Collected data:
══════════

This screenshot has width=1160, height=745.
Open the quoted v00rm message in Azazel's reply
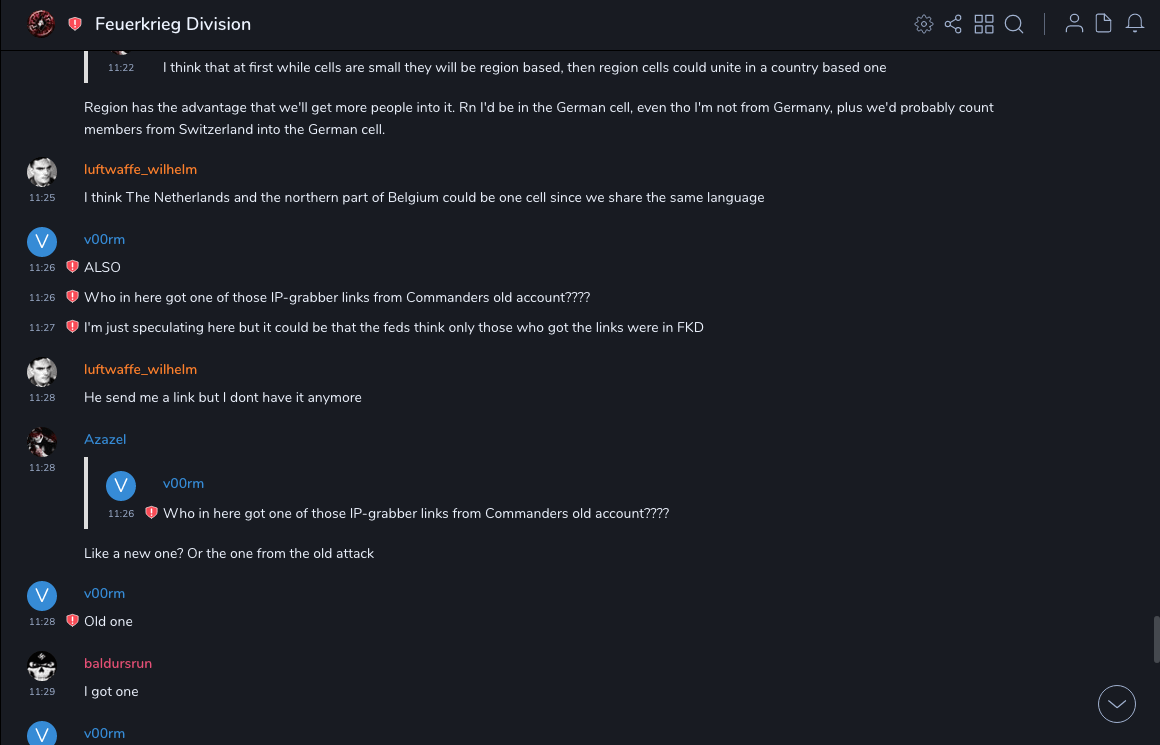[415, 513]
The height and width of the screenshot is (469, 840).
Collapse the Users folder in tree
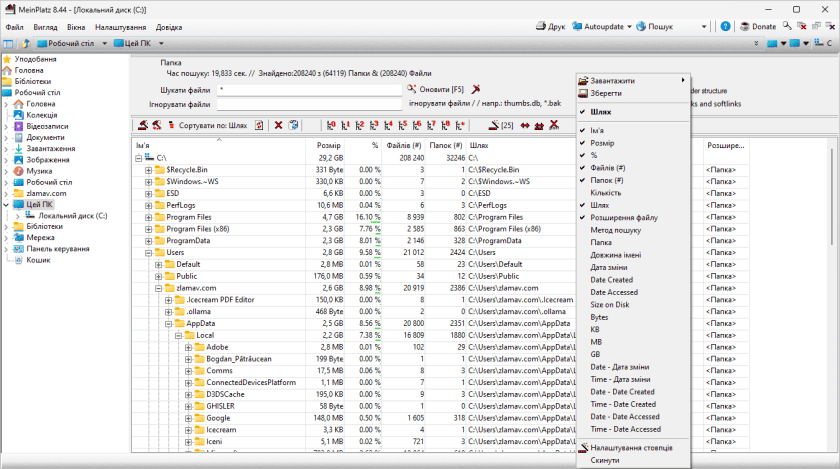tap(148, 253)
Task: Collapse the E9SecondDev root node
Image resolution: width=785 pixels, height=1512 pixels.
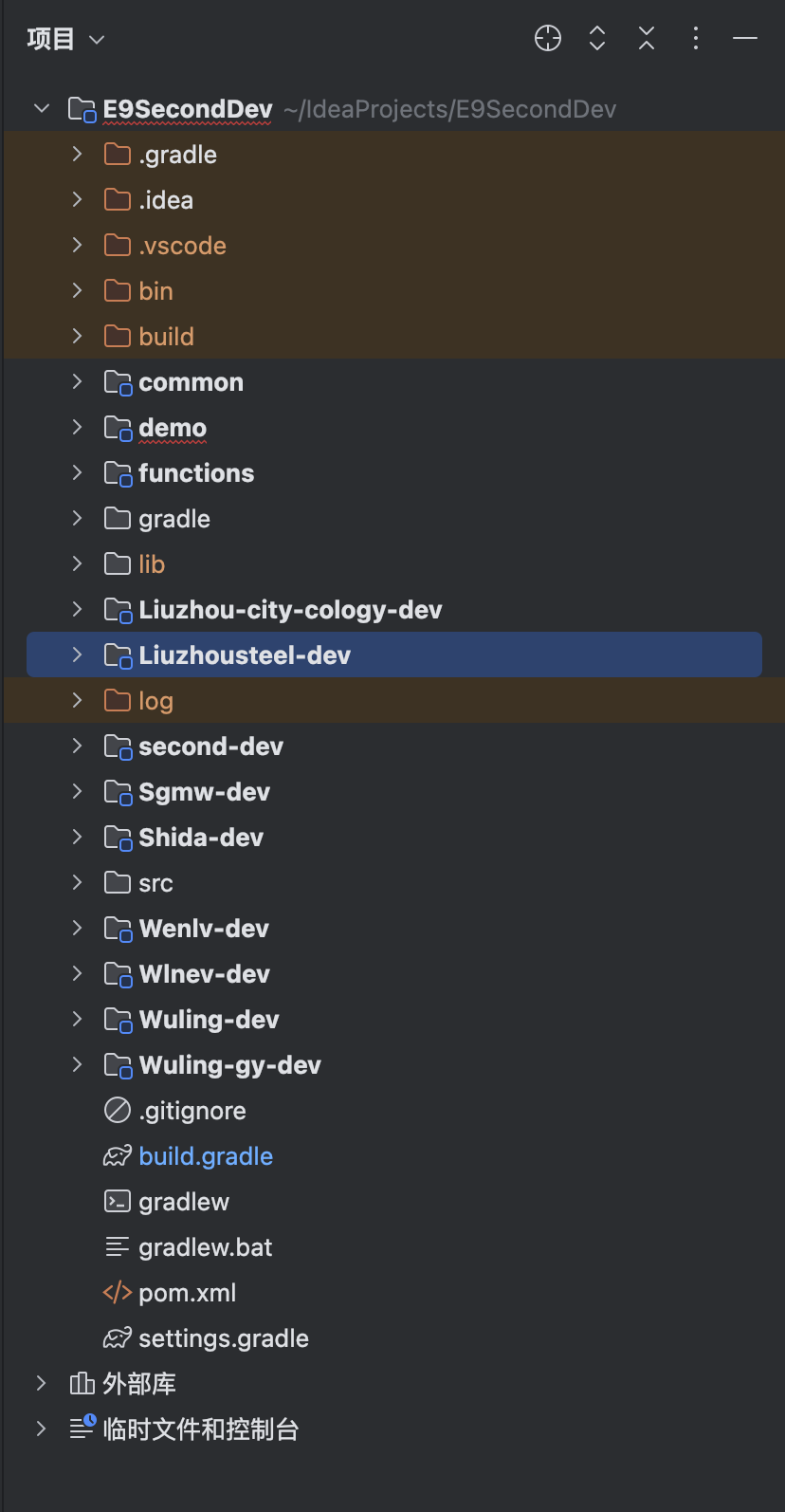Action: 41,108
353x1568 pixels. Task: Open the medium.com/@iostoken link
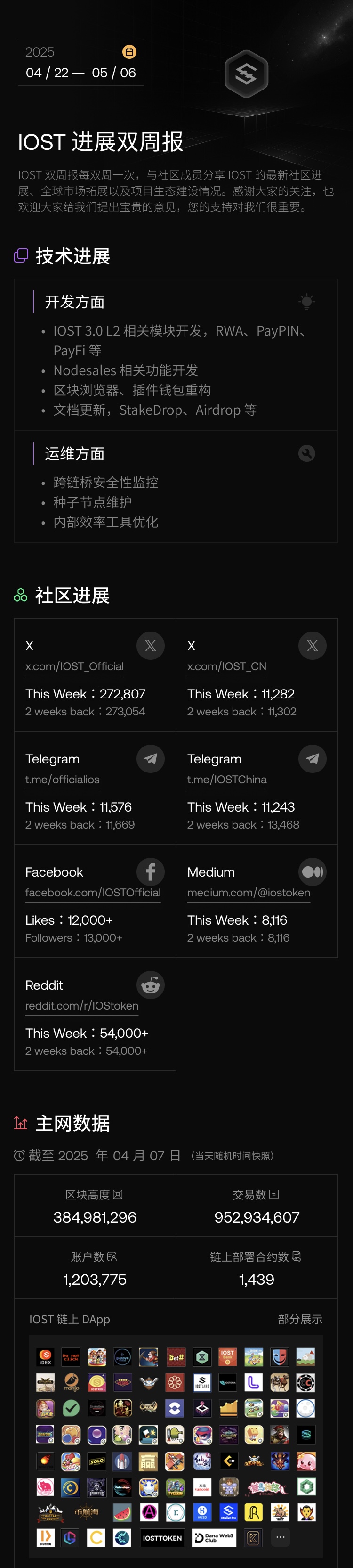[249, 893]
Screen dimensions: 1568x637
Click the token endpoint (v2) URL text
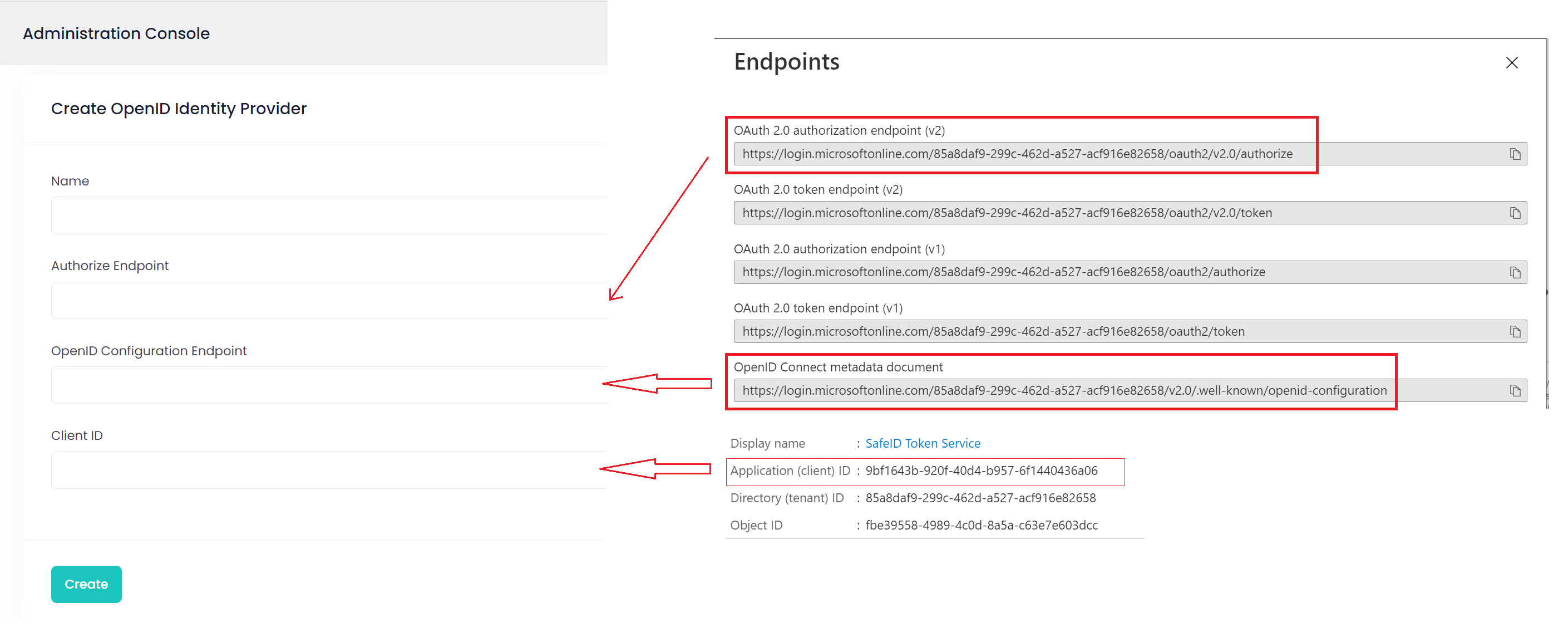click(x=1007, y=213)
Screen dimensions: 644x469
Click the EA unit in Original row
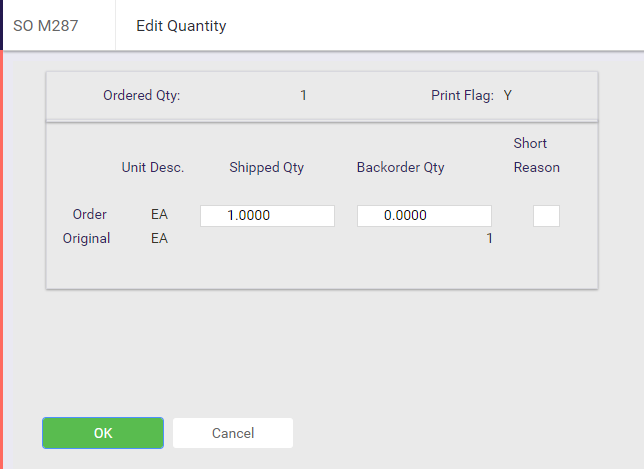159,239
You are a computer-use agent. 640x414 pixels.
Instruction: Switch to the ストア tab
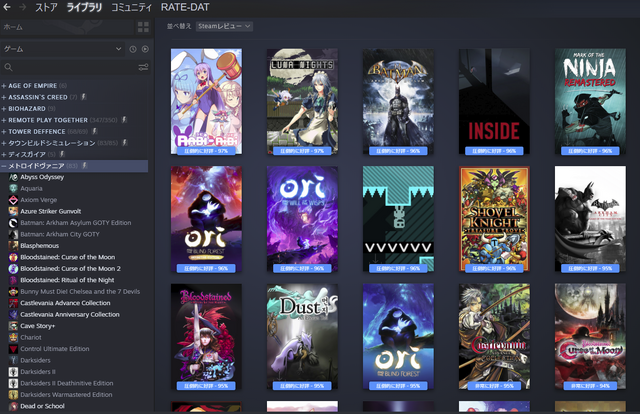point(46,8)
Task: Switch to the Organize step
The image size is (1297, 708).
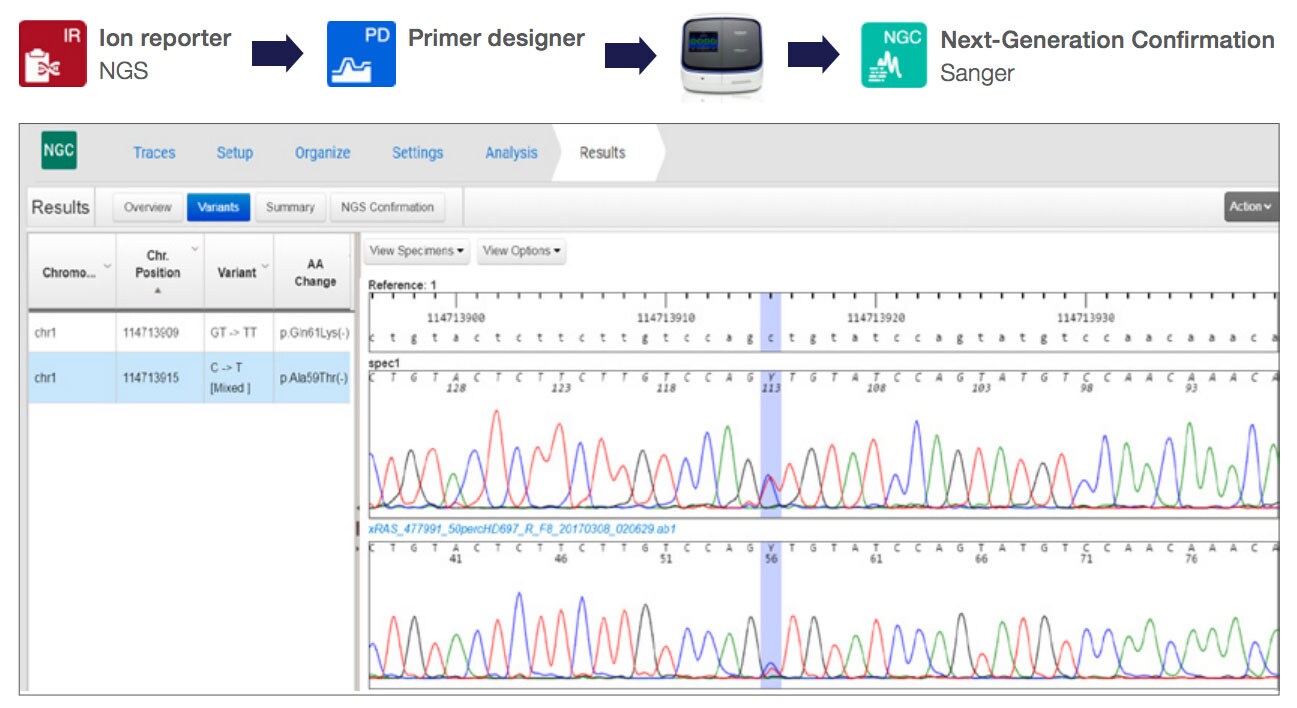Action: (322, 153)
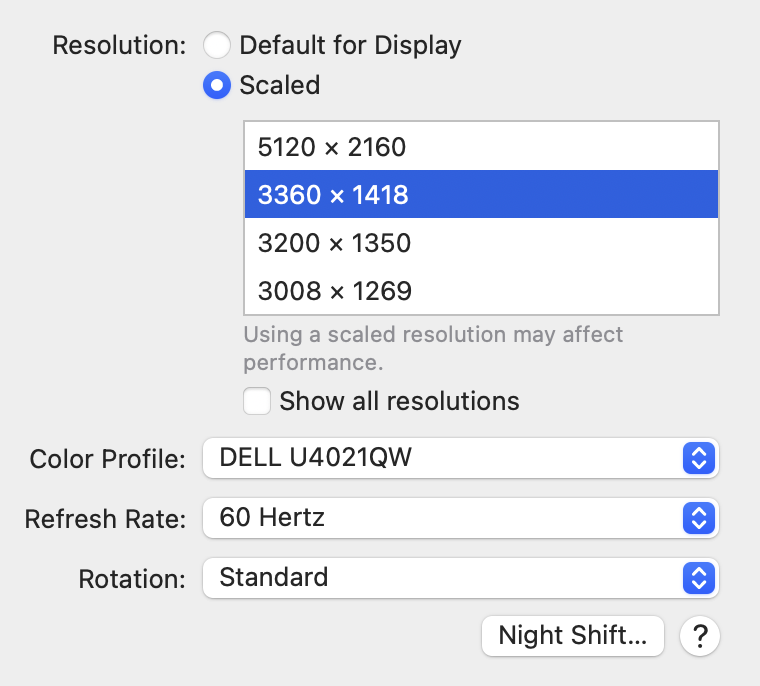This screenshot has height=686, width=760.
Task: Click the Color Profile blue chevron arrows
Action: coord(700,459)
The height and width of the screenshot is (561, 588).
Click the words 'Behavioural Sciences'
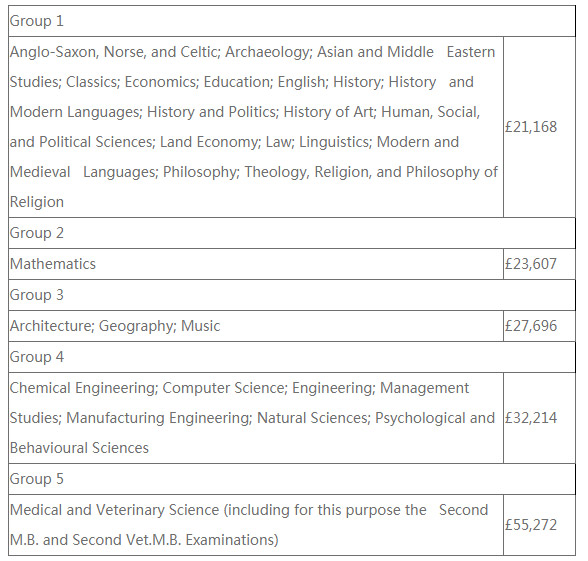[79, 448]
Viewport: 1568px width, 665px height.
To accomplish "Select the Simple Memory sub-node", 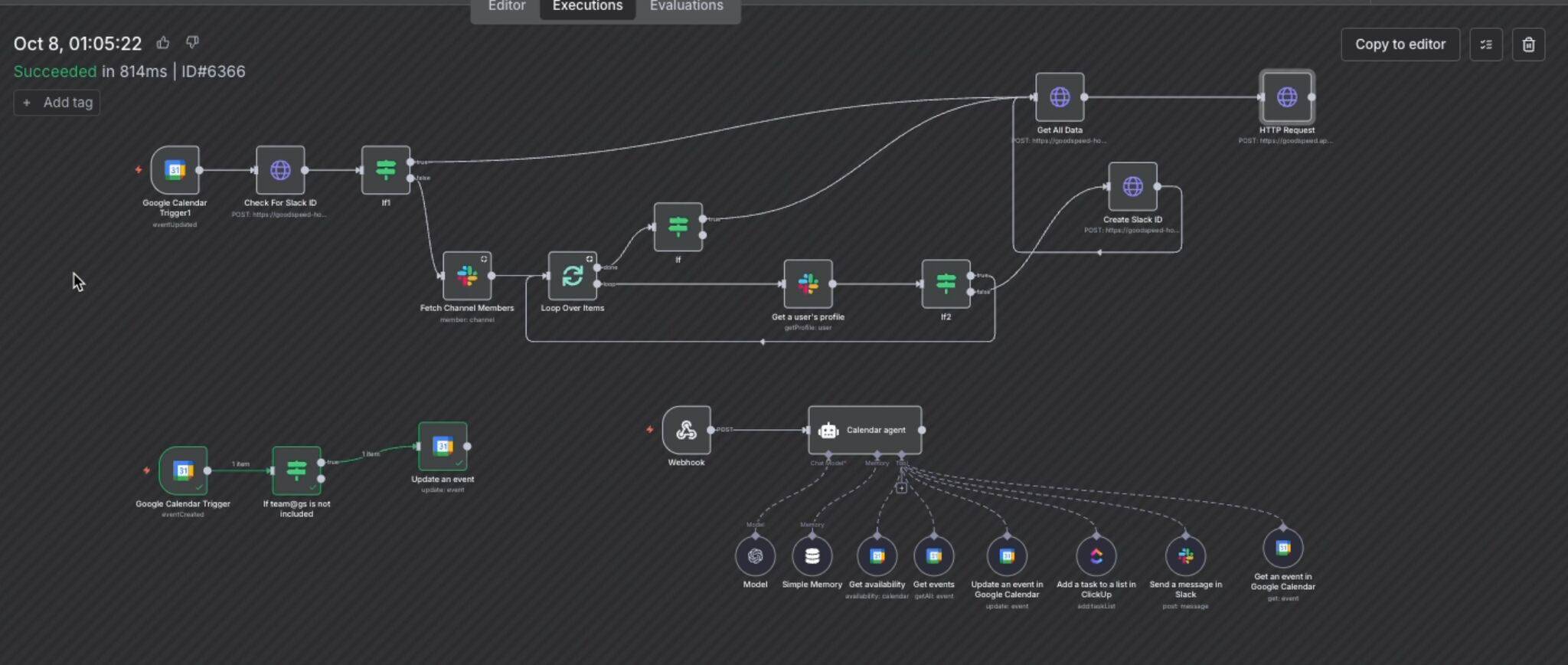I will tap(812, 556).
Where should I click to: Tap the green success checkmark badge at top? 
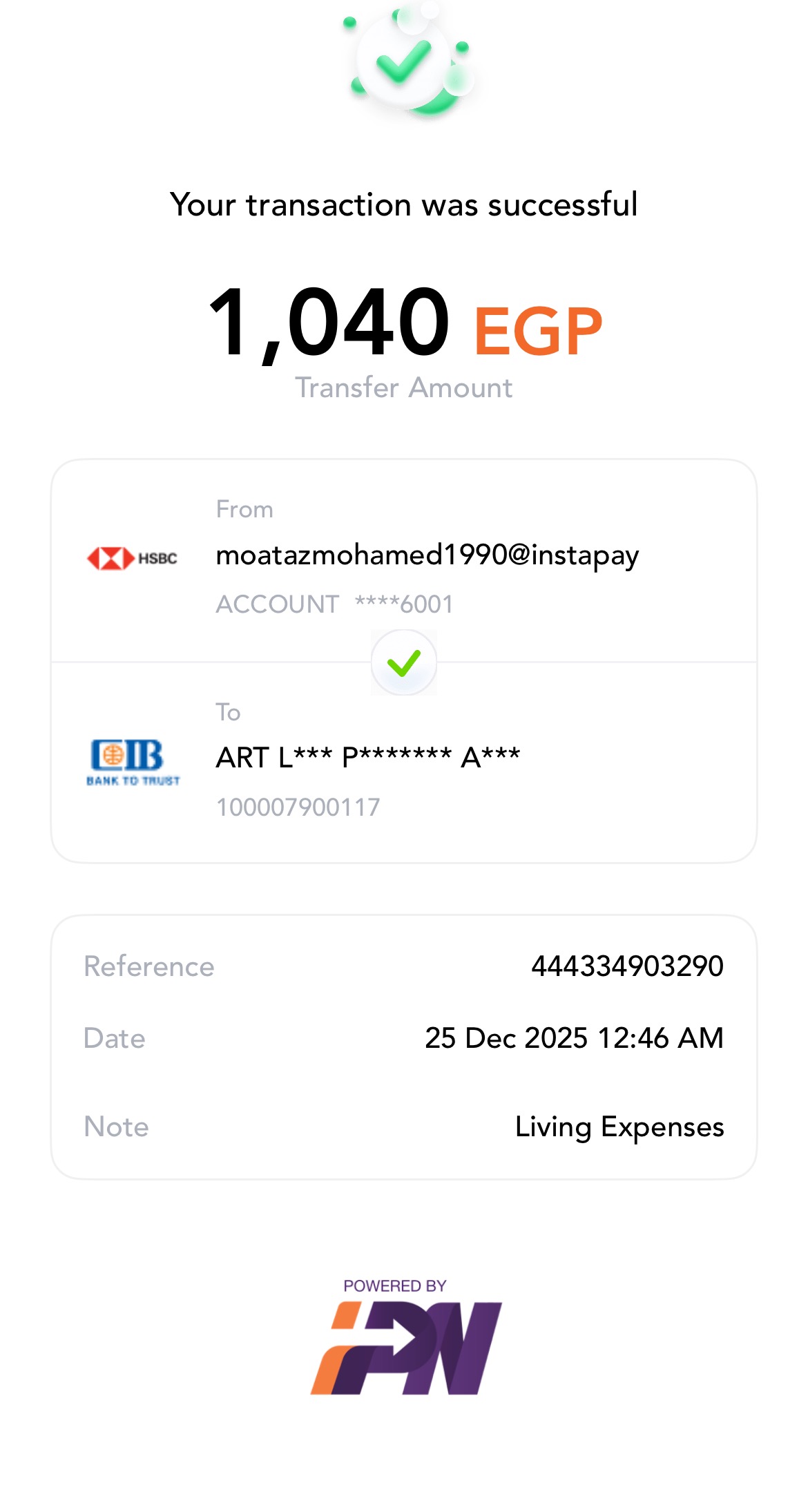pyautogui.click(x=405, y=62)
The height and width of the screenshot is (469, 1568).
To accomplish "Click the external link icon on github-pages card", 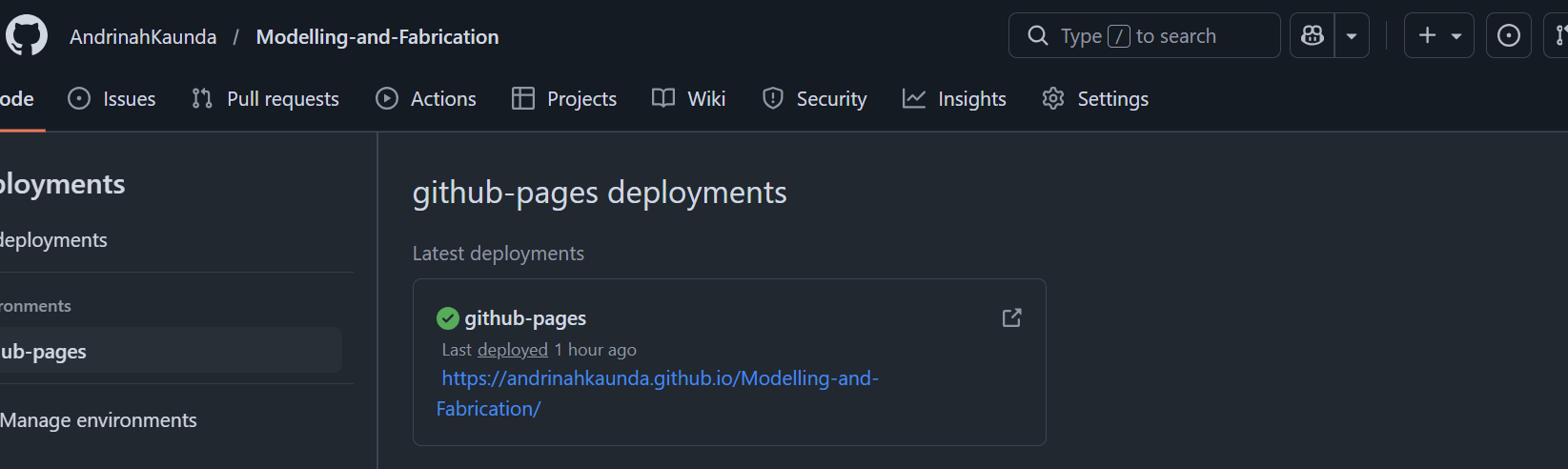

══════════

» WORK REQUEST: Of the lines above, copy only those from the one holding "Task: Collapse the E9SecondDev root node" to the one holding "Task: Switch to the Organize step", both included, and exclude every image.

» FINISHED EXERCISE:
Task: Collapse the E9SecondDev root node
Image resolution: width=785 pixels, height=1512 pixels.
Action: 41,108
353x1568 pixels. Task: Open the medium.com/@iostoken link
[249, 893]
Screen dimensions: 1568x637
Click the token endpoint (v2) URL text
click(x=1007, y=213)
Screen dimensions: 644x469
Click the EA unit in Original row
159,239
You are a computer-use agent. 640x414 pixels.
Instruction: Switch to the ストア tab
point(46,8)
Task: Switch to the Organize step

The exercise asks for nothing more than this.